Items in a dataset
========================================================================
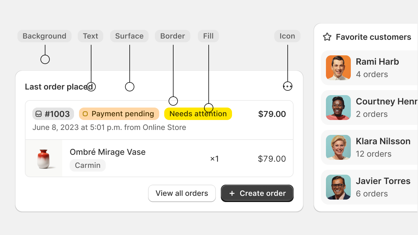Select the Border label tag
Image resolution: width=418 pixels, height=235 pixels.
(173, 36)
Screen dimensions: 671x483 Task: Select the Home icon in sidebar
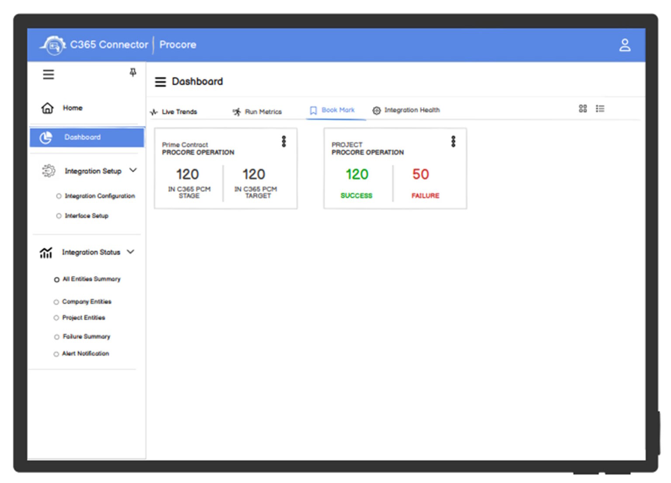pyautogui.click(x=48, y=108)
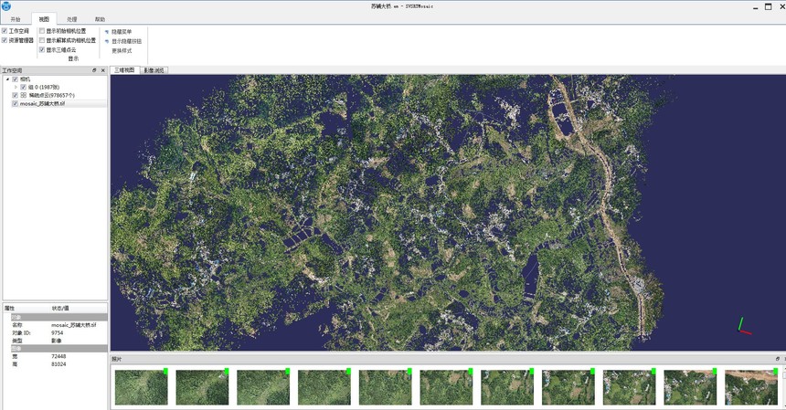This screenshot has width=786, height=410.
Task: Uncheck the 工作空间 checkbox in the ribbon
Action: tap(5, 31)
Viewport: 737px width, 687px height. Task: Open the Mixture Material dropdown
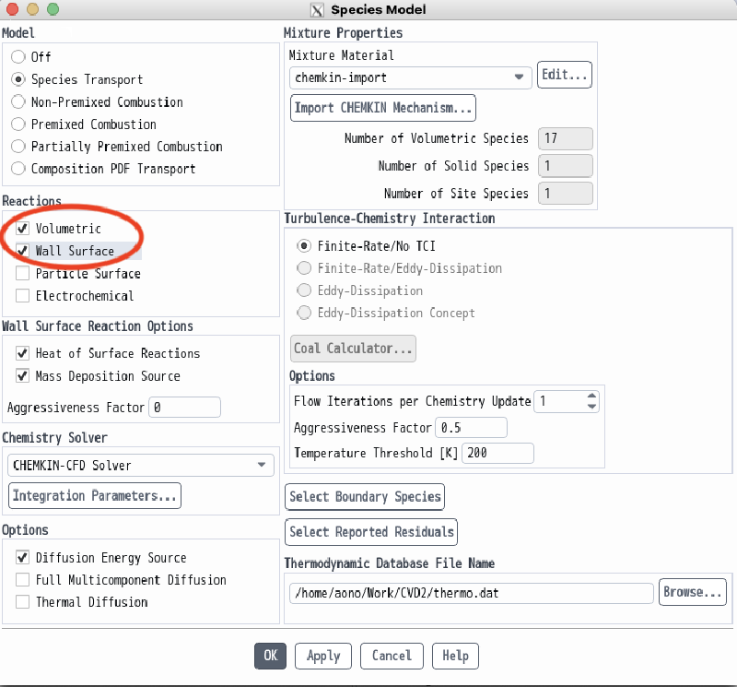pos(519,78)
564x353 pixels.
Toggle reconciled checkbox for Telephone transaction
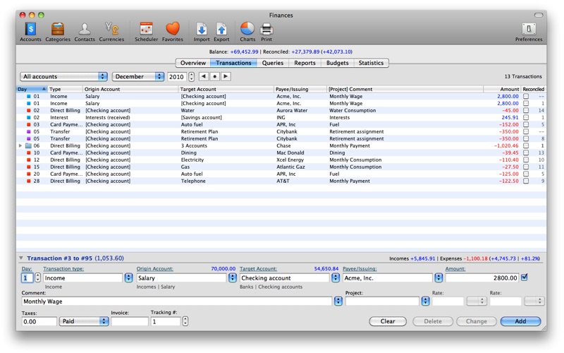tap(526, 181)
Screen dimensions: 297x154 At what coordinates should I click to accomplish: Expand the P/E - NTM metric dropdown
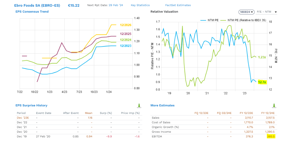click(x=267, y=12)
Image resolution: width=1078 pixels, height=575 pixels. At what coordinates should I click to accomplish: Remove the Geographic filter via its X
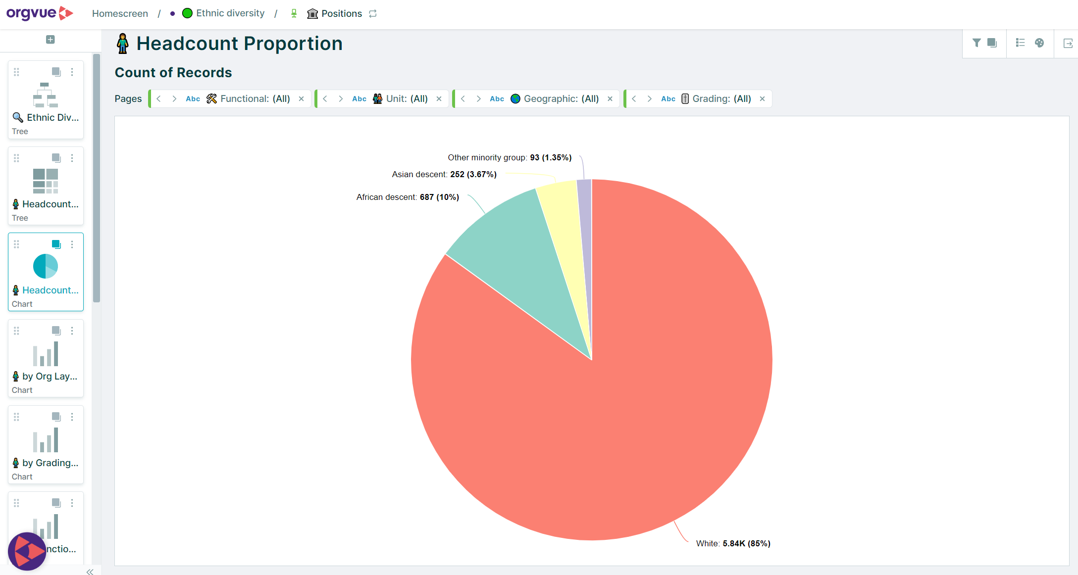(610, 98)
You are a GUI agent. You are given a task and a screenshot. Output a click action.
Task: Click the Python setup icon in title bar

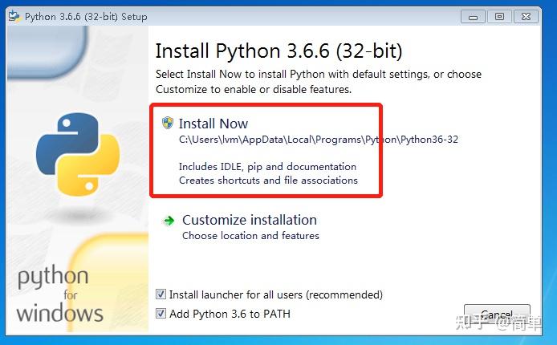tap(14, 16)
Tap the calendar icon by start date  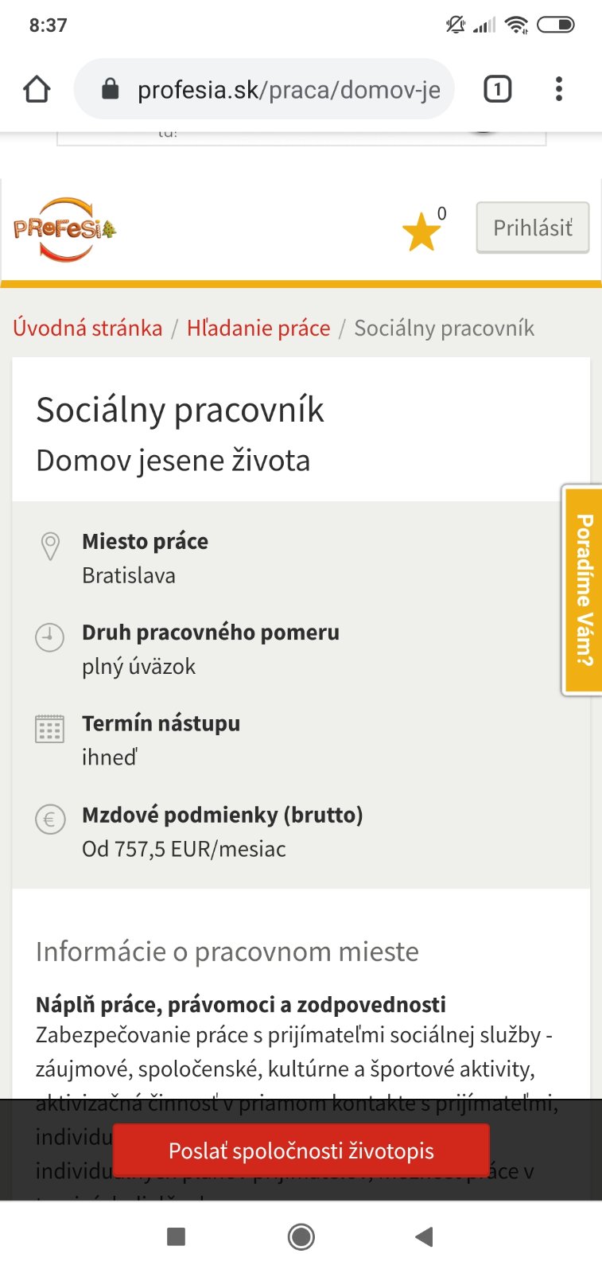click(49, 728)
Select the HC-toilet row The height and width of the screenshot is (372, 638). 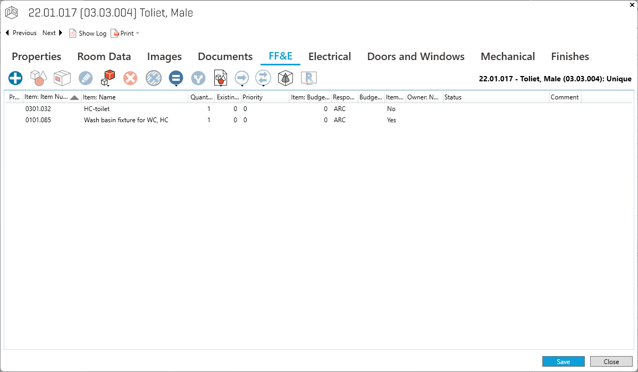pos(97,109)
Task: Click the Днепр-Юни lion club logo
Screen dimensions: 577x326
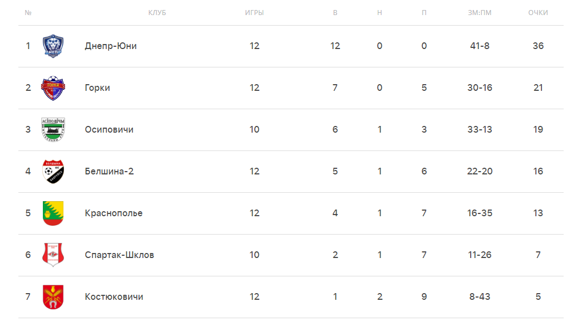Action: tap(53, 46)
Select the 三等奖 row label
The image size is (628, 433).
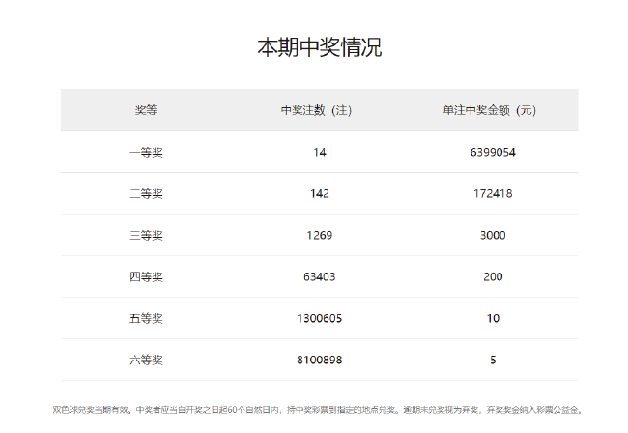pyautogui.click(x=146, y=236)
========================================================================
Transcribe the records word for word, starting at the very beginning of the records and ending with the line that contains "tap(14, 16)", including that line. Leave the pictures out of your copy.

Select the Border label tag
Image resolution: width=418 pixels, height=235 pixels.
(173, 36)
Screen dimensions: 671x483 Task: Select the Home icon in sidebar
pyautogui.click(x=48, y=108)
This screenshot has width=786, height=410.
Task: Uncheck the 工作空间 checkbox in the ribbon
Action: tap(5, 31)
Viewport: 737px width, 687px height. Task: Open the Mixture Material dropdown
pos(519,78)
564x353 pixels.
Toggle reconciled checkbox for Telephone transaction
tap(526, 181)
Screen dimensions: 297x154 At what coordinates should I click to accomplish: Expand the P/E - NTM metric dropdown
click(x=267, y=12)
Image resolution: width=1078 pixels, height=575 pixels. At what coordinates should I click to accomplish: Remove the Geographic filter via its X
(610, 98)
You are a GUI agent. You are given a task and a screenshot. Output a click action.
Task: Click the Python setup icon in title bar

tap(14, 16)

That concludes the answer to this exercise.